#### Exercise aim:
When you repeat the entries, reproduce each line exactly and omit every picture.

#### Records supplied:
___

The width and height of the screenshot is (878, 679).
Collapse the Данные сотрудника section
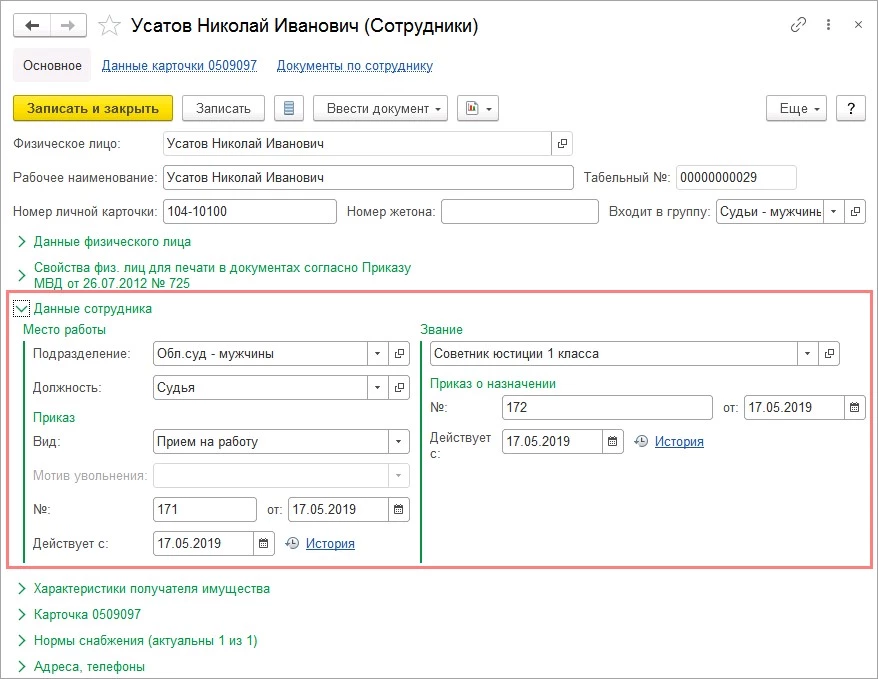tap(21, 309)
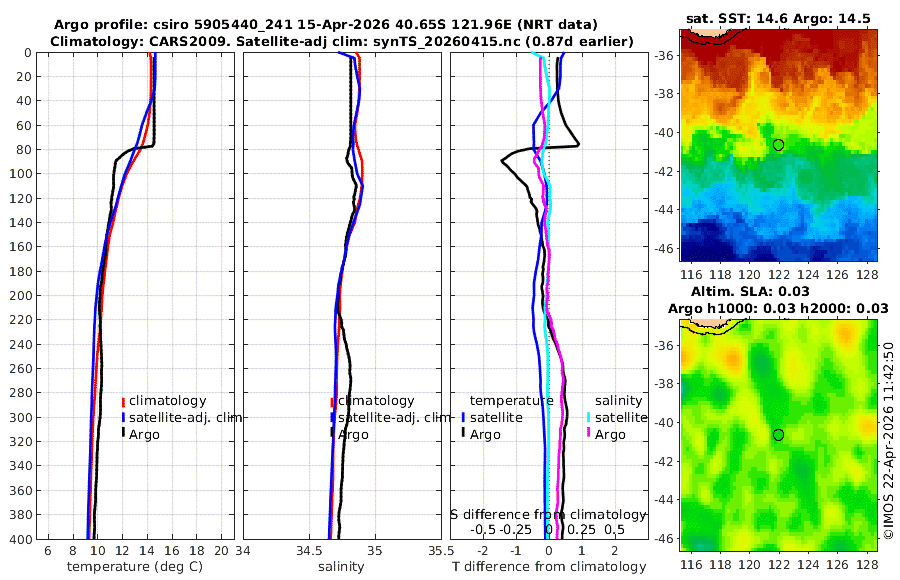Click the 'climatology' legend text in salinity panel
900x580 pixels.
click(376, 401)
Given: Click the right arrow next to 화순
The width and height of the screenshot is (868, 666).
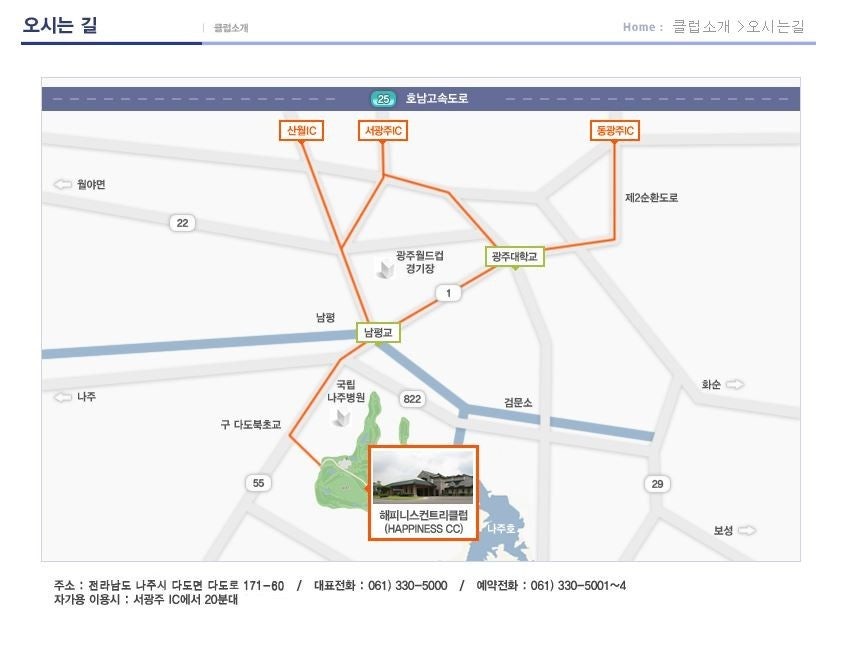Looking at the screenshot, I should pos(735,384).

___

#### Task response:
The width and height of the screenshot is (878, 679).
Collapse the Данные сотрудника section
tap(21, 309)
Click the 'climatology' legend text in salinity panel
900x580 pixels.
click(376, 401)
Given: Click the right arrow next to 화순
The width and height of the screenshot is (868, 666).
Looking at the screenshot, I should pos(735,384).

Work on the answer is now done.